This program generates a maze using a Depth-First Search (DFS) algorithm and solves the maze using the A* algorithm with the Manhattan distance heuristic.
This program allows you to generate a maze using the Depth-First Search (DFS) algorithm and then solve the generated maze using the A* algorithm with the Manhattan distance heuristic.
The program provides a graphical representation of the maze and offers options to visualize the maze generation and solving processes.
The Maze class represents the main structure of the maze and manages the grid of cells. It is responsible for initializing the maze, generating the maze using DFS, solving the maze using A*, and providing methods for accessing and manipulating cells within the maze.
The Cell class represents a single cell within the maze. It holds information about its position, walls, and other properties. The Cell class is the base class for different types of cells within the maze.
The EdgeCell class represents cells that are located on the edge of the maze. These cells are used to create the boundary of the maze and are colored differently.
The BlockCell class represents cells that are blocked or inaccessible within the maze. These cells act as obstacles that the A* algorithm must navigate around to find a path.
The EntryCell class represents the entry point or start cell of the maze. It is colored differently to indicate the starting position.
The ExitCell class represents the exit point or goal cell of the maze. It is colored differently to indicate the goal position.
The maze generation algorithm used in this program is Depth-First Search (DFS). The DFS algorithm starts from a random cell and explores the maze by recursively visiting neighboring cells. It marks visited cells and creates paths between them, gradually forming a maze structure. The algorithm continues until all cells have been visited, resulting in a fully generated maze.

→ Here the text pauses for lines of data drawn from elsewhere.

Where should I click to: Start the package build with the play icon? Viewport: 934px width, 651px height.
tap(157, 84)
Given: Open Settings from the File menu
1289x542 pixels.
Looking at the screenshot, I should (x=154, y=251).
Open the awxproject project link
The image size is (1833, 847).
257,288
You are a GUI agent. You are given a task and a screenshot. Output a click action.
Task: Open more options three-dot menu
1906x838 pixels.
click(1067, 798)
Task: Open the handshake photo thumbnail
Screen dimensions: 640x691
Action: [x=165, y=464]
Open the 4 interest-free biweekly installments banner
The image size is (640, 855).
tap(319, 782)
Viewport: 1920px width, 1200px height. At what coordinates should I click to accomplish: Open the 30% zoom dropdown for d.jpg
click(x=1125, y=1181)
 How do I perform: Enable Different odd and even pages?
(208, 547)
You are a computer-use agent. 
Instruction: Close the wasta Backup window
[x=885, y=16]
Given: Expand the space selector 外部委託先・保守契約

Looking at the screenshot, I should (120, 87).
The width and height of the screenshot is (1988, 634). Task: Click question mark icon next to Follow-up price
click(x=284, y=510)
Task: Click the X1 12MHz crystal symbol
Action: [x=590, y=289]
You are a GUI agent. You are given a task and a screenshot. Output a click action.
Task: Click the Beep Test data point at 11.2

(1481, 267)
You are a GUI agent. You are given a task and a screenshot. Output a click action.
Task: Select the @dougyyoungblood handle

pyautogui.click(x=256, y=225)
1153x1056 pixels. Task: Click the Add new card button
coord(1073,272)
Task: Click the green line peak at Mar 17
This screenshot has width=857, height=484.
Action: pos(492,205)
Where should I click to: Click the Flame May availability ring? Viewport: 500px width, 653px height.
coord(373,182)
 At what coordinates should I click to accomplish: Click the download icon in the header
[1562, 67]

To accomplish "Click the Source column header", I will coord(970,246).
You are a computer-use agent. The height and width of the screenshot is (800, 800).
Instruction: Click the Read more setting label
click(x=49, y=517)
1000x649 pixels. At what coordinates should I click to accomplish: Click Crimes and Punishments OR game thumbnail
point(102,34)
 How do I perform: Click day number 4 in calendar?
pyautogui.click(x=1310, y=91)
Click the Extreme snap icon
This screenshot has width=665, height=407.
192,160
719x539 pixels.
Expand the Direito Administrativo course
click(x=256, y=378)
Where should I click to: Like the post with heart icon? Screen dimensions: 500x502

The A* algorithm is used to solve the generated maze and find the shortest path from the start cell to the goal cell. The algorithm uses the Manhattan distance heuristic to estimate the cost of reaching the goal from each cell. It maintains a priority queue to explore cells in the order of their estimated total cost, which is the sum of the cost to reach the cell from the start and the estimated cost to reach the goal from the cell. The A* algorithm terminates when the goal cell is reached or there are no more cells to explore.
This program is licensed under the MIT License.